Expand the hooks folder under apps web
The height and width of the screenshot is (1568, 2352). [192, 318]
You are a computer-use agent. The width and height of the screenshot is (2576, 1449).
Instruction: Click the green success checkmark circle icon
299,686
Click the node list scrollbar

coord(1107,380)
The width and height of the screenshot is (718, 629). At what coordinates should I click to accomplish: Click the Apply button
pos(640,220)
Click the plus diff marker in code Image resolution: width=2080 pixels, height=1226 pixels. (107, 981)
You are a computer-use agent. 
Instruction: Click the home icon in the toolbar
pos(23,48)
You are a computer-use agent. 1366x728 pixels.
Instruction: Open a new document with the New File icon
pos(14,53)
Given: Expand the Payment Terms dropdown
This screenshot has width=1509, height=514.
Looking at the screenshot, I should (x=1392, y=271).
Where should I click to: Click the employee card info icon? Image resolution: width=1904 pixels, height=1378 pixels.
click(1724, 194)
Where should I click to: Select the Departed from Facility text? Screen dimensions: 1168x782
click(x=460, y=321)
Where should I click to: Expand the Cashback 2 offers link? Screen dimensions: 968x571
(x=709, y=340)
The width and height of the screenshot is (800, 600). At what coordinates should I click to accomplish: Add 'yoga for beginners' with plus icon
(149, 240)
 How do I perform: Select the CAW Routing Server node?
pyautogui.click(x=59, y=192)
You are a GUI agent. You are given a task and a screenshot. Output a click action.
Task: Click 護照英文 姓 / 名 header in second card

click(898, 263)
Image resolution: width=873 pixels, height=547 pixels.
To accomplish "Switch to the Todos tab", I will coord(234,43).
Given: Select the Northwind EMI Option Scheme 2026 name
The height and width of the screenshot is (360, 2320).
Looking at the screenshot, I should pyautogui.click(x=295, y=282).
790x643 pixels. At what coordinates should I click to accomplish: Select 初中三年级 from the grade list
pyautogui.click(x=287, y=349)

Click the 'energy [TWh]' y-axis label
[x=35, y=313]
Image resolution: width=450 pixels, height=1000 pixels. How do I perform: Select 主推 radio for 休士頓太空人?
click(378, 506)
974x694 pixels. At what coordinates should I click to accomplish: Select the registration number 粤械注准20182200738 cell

• **WHAT IS BEING ASKED**: Scan the records above for lines with the word "computer", then say how many there are, giving the number alone.

• **FINISHED TASK**: 3